### Selected excerpt
----
Deepthi Indukuri, a curious rewilder

Deepthi Indukuri is a multi-disciplinary applied researcher and practitioner. She has been studying how humans respond to diseases, extreme environments and stories. She is a weaver who has worked in biomedical science, sports science, and communication. She is curious about ecological regeneration and the human and more-than-human interactions with a focus on the deep relationships with their environments. Citizen science and conscious collective initiatives and networks inspire her work. She weaves through connections and lives and works in and from a forest community in Auroville.

Rohit Nair, researcher and activist

Rohit Nair is a Research Fellow from the Grounded Imaginaries project Auroville team and a resident of Chennai. The power of storytelling, which is at the base of Grounded Imaginaries, excites him the most about the project. The project also helps him connect with his city better, and he is grateful for that opportunity. Along with Grounded Imaginaries, he anchors a non-profit environmental education initiative called Project Living Cities.

Mayank Shah, Himalayan researcher

Mayank Shah is a researcher from the Himalayan region of Uttarakhand with a PhD in economics. Mayank’s research interests include socio-ecological systems research focussed across the Himalayan region. Mayank actively pursues research that is multi-disciplinary, draws upon plural epistemologies and co-produces knowledges with indigenous and local communities.

Gijs Spoor, social change leader

Gijs Spoor is one of the project leads from the Social Entrepreneurship Association Auroville team. A father of two, Gijs is originally from Amsterdam, but lived in India for 20 years, of which 13 in Auroville (Tamil Nadu) where he co-stewards a 9-acre reforestation site. Shaken by injustice, inspired and energised by beauty in all its forms, Gijs offers creative thinking, start-up launching and systems thinking to movements for social change, youth, alternative economies and overland travel. Find out more here.
----
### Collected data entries
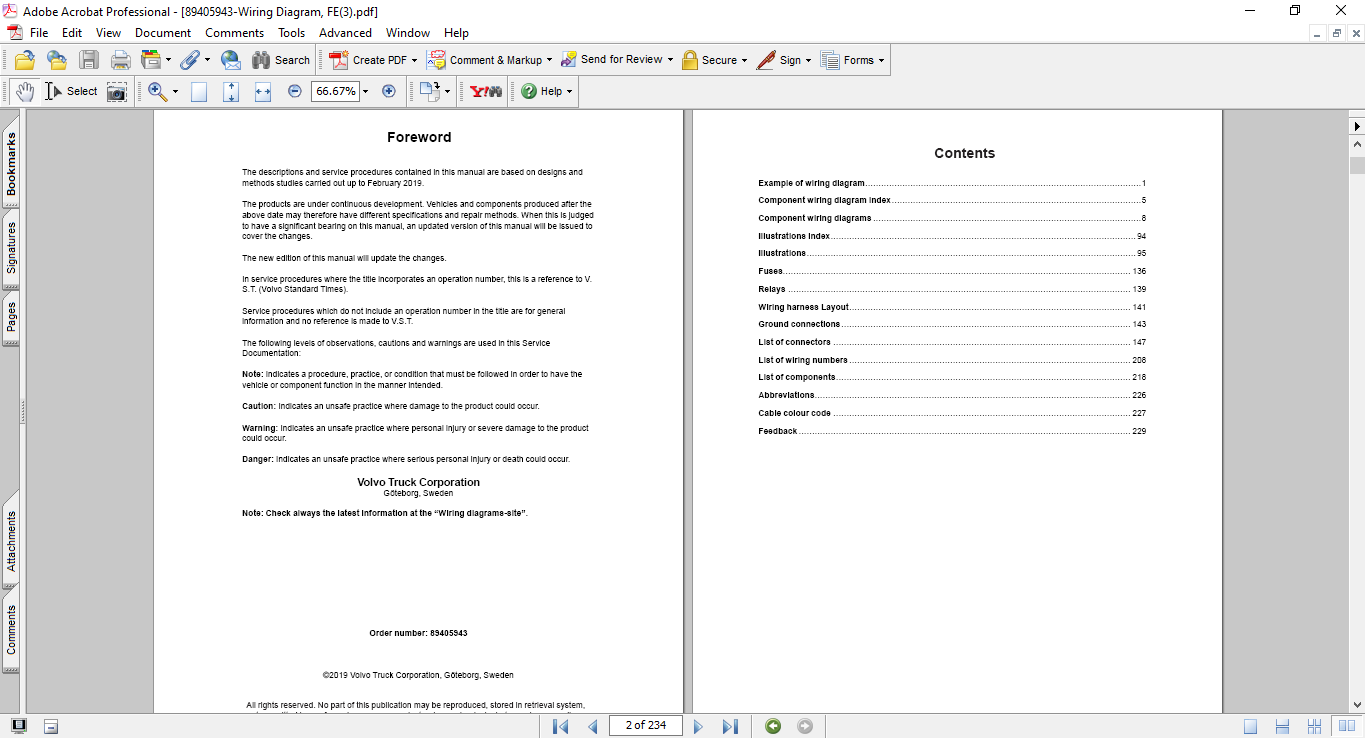Image resolution: width=1365 pixels, height=738 pixels.
Task: Switch to Single Page layout
Action: 1251,726
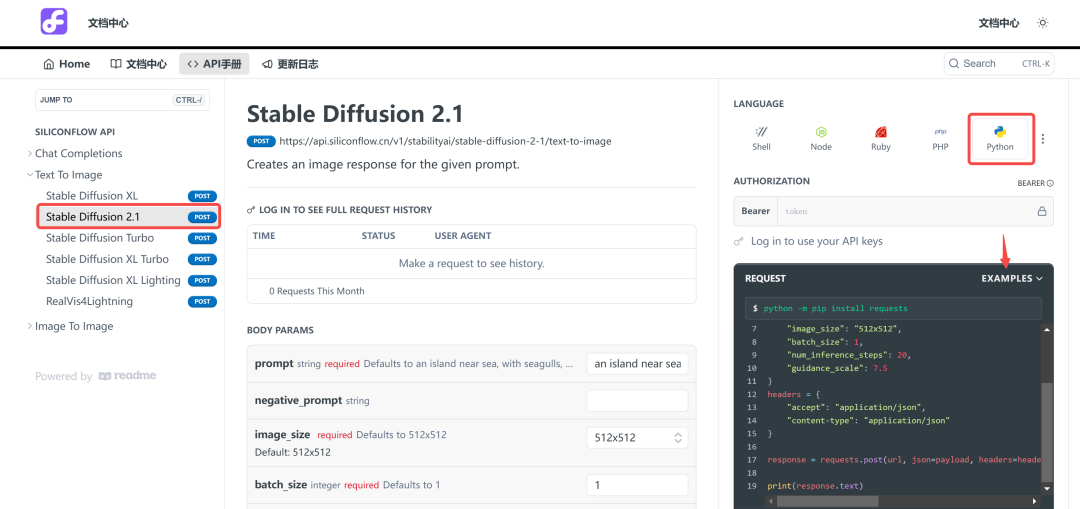
Task: Select the Ruby language icon
Action: 881,138
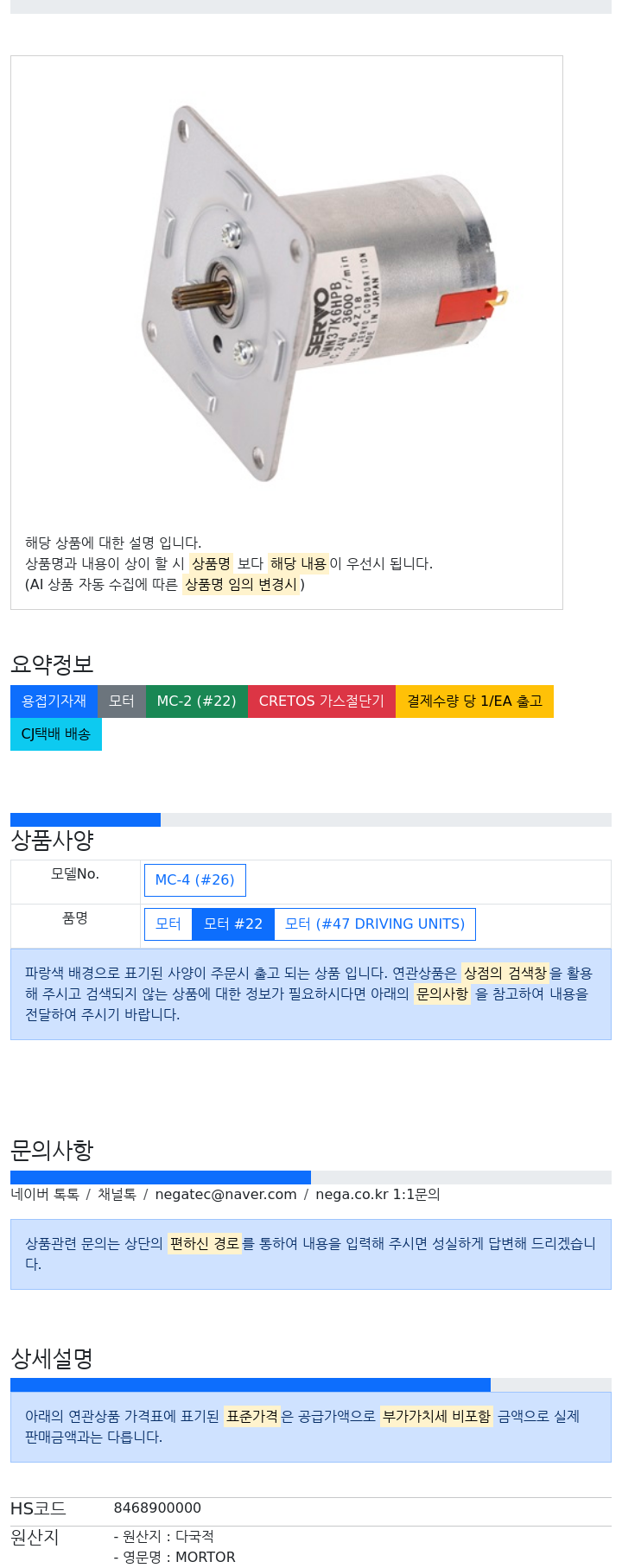Choose model option MC-4 (#26)
Screen dimensions: 622x1568
(195, 880)
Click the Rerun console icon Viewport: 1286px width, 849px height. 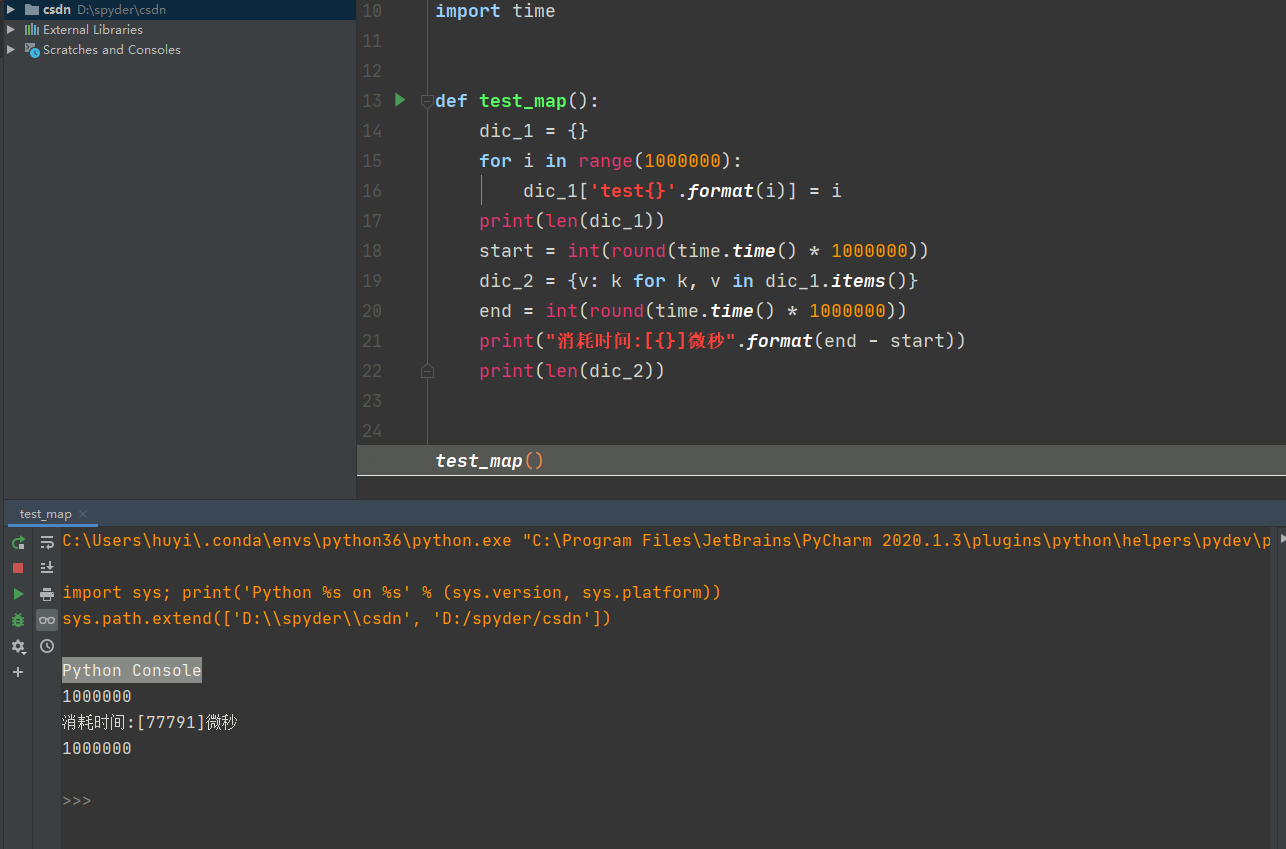(18, 542)
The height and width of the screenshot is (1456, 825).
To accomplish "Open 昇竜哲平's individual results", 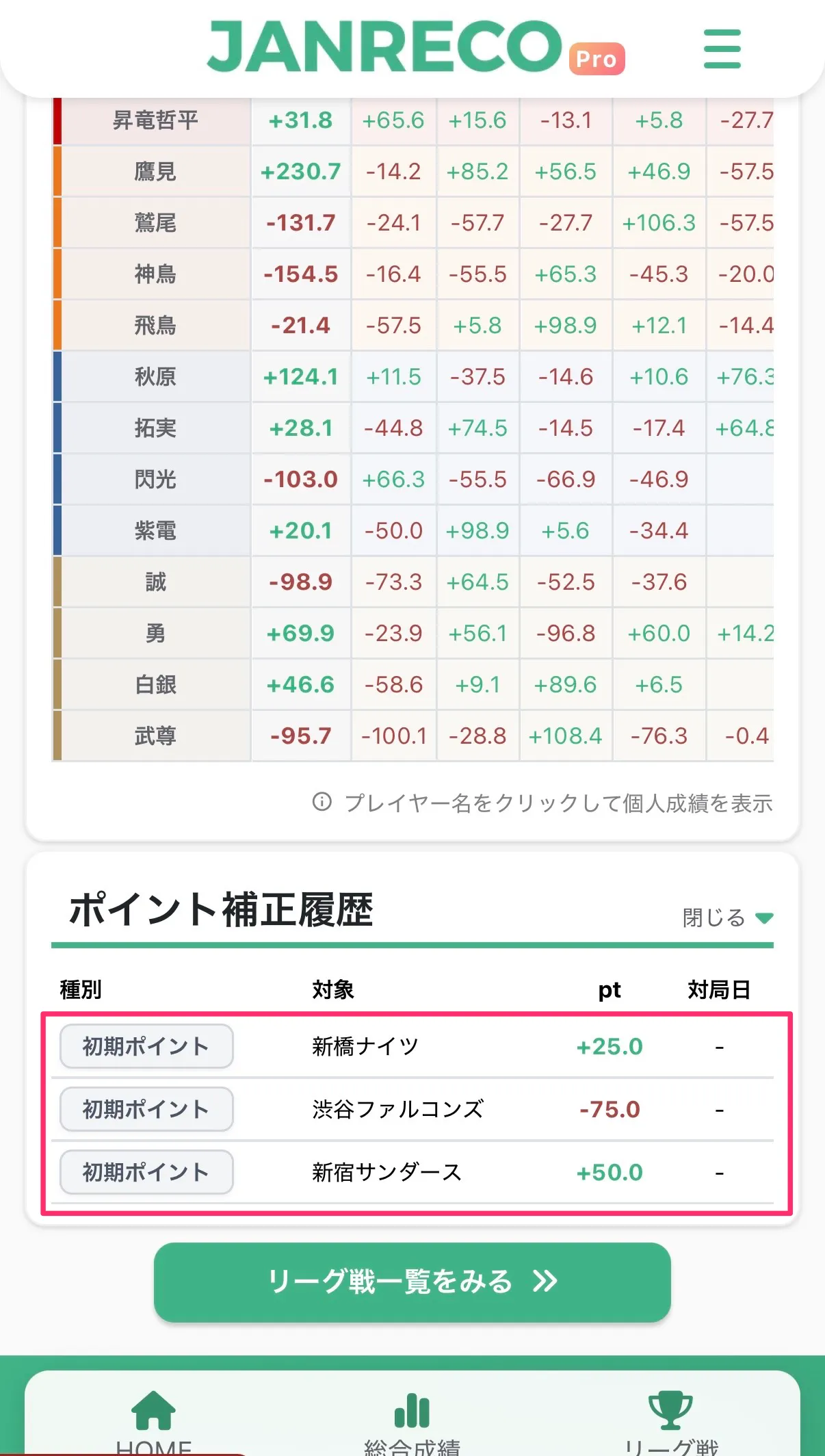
----
### Problem 1
Answer these questions about the team profiles:
(a) Where does Deepthi Indukuri live and work?
(b) What non-profit initiative does Rohit Nair anchor alongside Grounded Imaginaries?
(c) How large is the reforestation site that Gijs Spoor co-stewards?
### Problem 2
Update the team profiles passage starting with "Mayank Shah is" and going on through "and local communities.", putting "environmental science" in place of "economics".

### Output 1
(a) In and from a forest community in Auroville.
(b) Project Living Cities.
(c) 9 acres.

### Output 2
Mayank Shah is a researcher from the Himalayan region of Uttarakhand with a PhD in environmental science. Mayank’s research interests include socio-ecological systems research focussed across the Himalayan region. Mayank actively pursues research that is multi-disciplinary, draws upon plural epistemologies and co-produces knowledges with indigenous and local communities.